Use case example: CASB and Data Loss Prevention (DLP)

Imagine that an employee is at a coffee shop using her personal laptop on the shop’s public WiFi to log into Salesforce.com. With this move, she now has access to her employer’s entire customer list. Without CASB, she could theoretically download a vast amount of private corporate data onto her personal machine.

It’s bad enough to let sensitive information go onto a personal device that might be infected with malware. However, it could get a lot worse. What if the user isn’t who she says she claims to be? What if someone swiped her laptop from the coffee shop or used a stolen password to impersonate her? What if that employee is planning to leave the company? She would be a “trusted” employee now acting in a nefarious manner. Now, the data from Salesforce.com could be exfiltrated to anywhere, and no one would even know that anything had gone wrong.

To mitigate this risk, CASB can enforce Data Loss Protection (DLP) policies. For example, a CASB agent running in the user’s browser can automatically interrupt any attempt to download data from Salesforce. It could obfuscate data fields that remote users are not supposed to see, such as those that contain Personally Identifiable Information (PII) or credit card numbers. Files can be encrypted, requiring further credentials every time the file was accessed, even after being downloaded.

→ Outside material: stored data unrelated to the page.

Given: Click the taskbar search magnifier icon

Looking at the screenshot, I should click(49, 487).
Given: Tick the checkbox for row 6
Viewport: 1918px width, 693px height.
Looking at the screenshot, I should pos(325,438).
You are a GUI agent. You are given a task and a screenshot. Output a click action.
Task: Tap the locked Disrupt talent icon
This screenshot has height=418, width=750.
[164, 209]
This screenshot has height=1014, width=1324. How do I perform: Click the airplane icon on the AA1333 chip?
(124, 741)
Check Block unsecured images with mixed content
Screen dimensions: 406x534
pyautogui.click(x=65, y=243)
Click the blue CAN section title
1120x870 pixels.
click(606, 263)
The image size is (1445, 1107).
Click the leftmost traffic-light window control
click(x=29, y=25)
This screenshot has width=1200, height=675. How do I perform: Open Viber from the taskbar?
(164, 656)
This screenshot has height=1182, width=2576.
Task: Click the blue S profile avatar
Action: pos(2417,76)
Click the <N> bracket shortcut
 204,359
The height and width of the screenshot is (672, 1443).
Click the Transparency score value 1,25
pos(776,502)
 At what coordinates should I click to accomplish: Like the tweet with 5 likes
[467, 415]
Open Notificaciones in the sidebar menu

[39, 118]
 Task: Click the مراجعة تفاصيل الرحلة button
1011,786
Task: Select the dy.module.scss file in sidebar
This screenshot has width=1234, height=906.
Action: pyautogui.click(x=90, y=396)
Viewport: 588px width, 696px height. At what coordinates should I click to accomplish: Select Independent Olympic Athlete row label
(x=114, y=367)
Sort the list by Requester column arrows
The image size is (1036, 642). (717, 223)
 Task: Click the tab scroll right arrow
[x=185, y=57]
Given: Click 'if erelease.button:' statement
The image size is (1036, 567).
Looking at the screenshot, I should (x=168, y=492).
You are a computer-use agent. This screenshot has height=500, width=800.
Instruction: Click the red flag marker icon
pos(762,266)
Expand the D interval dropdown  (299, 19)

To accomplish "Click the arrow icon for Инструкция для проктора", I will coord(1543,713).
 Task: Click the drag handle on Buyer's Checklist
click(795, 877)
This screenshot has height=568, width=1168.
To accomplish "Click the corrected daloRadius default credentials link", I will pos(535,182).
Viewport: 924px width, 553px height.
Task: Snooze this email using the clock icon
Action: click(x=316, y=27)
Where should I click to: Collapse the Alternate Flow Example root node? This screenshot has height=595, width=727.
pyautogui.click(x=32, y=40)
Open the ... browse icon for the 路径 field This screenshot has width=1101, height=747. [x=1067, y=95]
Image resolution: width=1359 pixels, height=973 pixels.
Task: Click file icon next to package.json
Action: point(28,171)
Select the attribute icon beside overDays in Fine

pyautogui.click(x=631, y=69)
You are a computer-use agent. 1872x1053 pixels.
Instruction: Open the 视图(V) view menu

Smart strategies for CASB implementation

IT leaders enjoy a variety of implementation options for CASB. The best approaches are those that make CASB part of a broader security ecosystem. This could be a SASE solution, but it doesn’t have to be. It may be effective to make CASB part of a Defense-in-Depth (DID) strategy. This might mean connecting CASB with a secure SD-WAN, such as Masergy’s, as well as with solutions for end user and traffic visibility, such as Managed Detection and Response solutions. CASB does well when it integrates with identity management systems, especially when deploying CASB onto a device the company doesn’t control. In this case, some CASBs have granular settings where they will not interfere with a user’s personal apps.

Better still, the smartest strategies combine best-of-breed CASB technologies, like those from Forcepoint, with best-in-class security services. For instance, Masergy takes the CASB technology a step further with a comprehensive solution to proactively monitor and manage cloud application risk. It’s critical to monitor and quickly respond to SaaS security alerts before any damage is done. And it’s not always easy for companies to take on the responsibilities of security alert investigation, much less incident response. Masergy’s Security Operations Center (SOC) can assist with 24/7 alert monitoring, correlation with other data points, and incident response. This way you can stay focused on strategic activities.

Conclusion

CASB should be an essential part of one’s security strategy now and going forward. Employees will continue to work remotely, using personal devices and the public Internet to access SaaS applications. As part of a SASE program or as an element in defense in depth, CASB offers much-needed policy, customization, enforcement and DLP. Companies that do not yet have CASB should probably make it a priority. The threats and user patterns are not going to get any less challenging and risky in the future.